Ach ne .... in der blauen Nobelbutze wohnt ihr ? |supergri
Mein Hund war ja auch dabei , der fand dat Klasse. #6
Wir haben uns Samstag ja noch nen Motorboot von nem anderen Nachbarn geliehen.Paddeln war bei dem Ostwind nicht so klasse.#d
Tja schade ...... beim nächsten mal gibste dich nochmal zu erkennen.Bist du öfter da ? Bzw. ist das dein Haus ? |bigeyes
Also ich muss dazu sagen , das keiner von uns schon einmal vorher dort geangelt hat.
Was für Tipps hätteste denn so gehabt ? :q


----------



## Guen (11. Juni 2008)

*AW: TIPPS Angeln am Uphuser Meer*

Hallo Schalker  ,ja ich bin öfter am Uppi ,zwangsläufig wegen dem Ferienhaus  !

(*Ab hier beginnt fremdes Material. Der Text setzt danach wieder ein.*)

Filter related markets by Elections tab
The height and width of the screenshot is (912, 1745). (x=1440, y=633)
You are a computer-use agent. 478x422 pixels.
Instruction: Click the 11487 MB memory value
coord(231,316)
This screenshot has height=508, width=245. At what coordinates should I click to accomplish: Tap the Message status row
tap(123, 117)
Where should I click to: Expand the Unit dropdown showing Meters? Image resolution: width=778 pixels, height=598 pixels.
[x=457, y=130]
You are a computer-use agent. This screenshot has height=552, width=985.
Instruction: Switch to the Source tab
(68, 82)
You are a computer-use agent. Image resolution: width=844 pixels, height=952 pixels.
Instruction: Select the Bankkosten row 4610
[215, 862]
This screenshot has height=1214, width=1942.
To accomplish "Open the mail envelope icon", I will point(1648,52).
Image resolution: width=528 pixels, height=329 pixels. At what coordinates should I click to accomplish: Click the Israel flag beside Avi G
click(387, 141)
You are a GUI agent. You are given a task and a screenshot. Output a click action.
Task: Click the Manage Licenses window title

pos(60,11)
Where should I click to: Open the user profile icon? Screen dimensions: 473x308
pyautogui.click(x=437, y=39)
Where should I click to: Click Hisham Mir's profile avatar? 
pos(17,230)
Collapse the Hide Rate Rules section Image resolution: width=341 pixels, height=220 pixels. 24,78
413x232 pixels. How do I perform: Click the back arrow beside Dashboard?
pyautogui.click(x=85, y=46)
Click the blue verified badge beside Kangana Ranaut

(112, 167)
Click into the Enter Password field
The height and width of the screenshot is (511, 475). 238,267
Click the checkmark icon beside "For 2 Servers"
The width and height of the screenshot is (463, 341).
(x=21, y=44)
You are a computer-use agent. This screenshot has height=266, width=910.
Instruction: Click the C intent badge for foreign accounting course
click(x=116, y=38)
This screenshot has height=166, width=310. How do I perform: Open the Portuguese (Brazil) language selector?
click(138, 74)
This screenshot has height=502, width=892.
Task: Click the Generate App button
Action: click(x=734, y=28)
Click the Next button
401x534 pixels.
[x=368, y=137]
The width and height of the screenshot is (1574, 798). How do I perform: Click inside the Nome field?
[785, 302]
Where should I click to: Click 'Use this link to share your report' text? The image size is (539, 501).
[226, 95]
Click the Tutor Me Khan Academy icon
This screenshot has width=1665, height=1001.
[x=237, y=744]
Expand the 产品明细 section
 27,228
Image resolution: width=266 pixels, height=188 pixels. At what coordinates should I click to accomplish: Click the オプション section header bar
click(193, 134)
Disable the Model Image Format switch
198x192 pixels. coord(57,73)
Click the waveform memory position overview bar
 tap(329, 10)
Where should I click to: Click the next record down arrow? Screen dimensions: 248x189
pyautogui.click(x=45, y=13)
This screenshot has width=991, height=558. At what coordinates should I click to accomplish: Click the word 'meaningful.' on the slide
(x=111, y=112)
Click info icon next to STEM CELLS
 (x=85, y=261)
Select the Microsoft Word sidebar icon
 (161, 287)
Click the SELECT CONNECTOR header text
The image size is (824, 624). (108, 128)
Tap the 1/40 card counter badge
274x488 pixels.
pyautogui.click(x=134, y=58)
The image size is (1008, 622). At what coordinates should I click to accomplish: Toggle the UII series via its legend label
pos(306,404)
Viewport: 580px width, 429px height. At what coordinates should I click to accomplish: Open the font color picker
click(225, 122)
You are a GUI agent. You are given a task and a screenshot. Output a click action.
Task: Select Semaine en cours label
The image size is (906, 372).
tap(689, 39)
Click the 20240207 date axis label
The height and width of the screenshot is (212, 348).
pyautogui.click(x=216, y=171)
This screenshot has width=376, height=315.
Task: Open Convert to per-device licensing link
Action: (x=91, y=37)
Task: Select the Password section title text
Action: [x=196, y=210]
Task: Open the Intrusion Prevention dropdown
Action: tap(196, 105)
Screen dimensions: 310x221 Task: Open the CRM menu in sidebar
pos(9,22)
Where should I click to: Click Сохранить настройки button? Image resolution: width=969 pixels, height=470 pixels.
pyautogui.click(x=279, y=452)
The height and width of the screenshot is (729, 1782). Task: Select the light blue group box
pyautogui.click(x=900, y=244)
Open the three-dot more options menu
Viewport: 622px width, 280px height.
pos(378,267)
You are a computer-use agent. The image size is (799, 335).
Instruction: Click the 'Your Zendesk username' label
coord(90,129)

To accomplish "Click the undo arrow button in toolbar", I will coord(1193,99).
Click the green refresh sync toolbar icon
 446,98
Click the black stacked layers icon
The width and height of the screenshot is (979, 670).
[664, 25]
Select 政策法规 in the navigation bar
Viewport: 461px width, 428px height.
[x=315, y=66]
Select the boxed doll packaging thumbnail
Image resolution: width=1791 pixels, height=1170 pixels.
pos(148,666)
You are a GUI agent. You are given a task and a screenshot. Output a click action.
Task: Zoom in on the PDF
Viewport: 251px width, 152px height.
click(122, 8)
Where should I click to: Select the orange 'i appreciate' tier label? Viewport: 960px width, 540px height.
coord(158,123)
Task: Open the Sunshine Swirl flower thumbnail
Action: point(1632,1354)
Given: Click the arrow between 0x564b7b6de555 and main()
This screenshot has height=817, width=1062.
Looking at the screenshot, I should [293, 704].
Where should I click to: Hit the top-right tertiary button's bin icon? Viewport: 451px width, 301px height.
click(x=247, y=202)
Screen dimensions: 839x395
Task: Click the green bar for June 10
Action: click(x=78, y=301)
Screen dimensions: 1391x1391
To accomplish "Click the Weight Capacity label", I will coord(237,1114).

Meine Tips wären gewesen : Aalangeln nicht an dem Steg auf dem Ihr Eure angeln liegen hattet ,ich kenne da bessere Stellen !Eventuell umstellen auf Karpfenangeln ,läuft echt super am Uppi !Tips zum Zanderangeln bekommt Ihr wenn Ihr wieder mal vor Ort seid ,die sind zum einen Jahreszeit und Wetterabhängig !Zum anderen möchte ich offen im Forum keine Tips mehr geben ,hier krabbeln ne Menge Maden rum ,die dann das Meer bevölkern und ein besonderer "Fachmann" stellt sich dann anschliessend wieder für DVD's für Angelzeitschriften zur Verfügung  |rolleyes !

Gruss Guen


----------



## Holger (11. Juni 2008)

*AW: TIPPS Angeln am Uphuser Meer*



Guen schrieb:


> Hallo Schalker  ,ja ich bin öfter am Uppi ,zwangsläufig wegen dem Ferienhaus  !
> 
> Meine Tips wären gewesen : Aalangeln nicht an dem Steg auf dem Ihr Eure angeln liegen hattet ,ich kenne da bessere Stellen !Eventuell umstellen auf Karpfenangeln ,läuft echt super am Uppi !Tips zum Zanderangeln bekommt Ihr wenn Ihr wieder mal vor Ort seid ,die sind zum einen Jahreszeit und Wetterabhängig !Zum anderen möchte ich offen im Forum keine Tips mehr geben ,hier krabbeln ne Menge Maden rum ,die dann das Meer bevölkern und ein besonderer "Fachmann" stellt sich dann anschliessend wieder für DVD's für Angelzeitschriften zur Verfügung |rolleyes !
> 
> Gruss Guen


 

Ach Günter, daher weht der Wind....unglaublich, was wegen einer DVD für ein Wind gemacht wird von erwachsenen Menschen, die es eigentlich besser wissen müssten ----> Stichpunkt Lebenserfahrung.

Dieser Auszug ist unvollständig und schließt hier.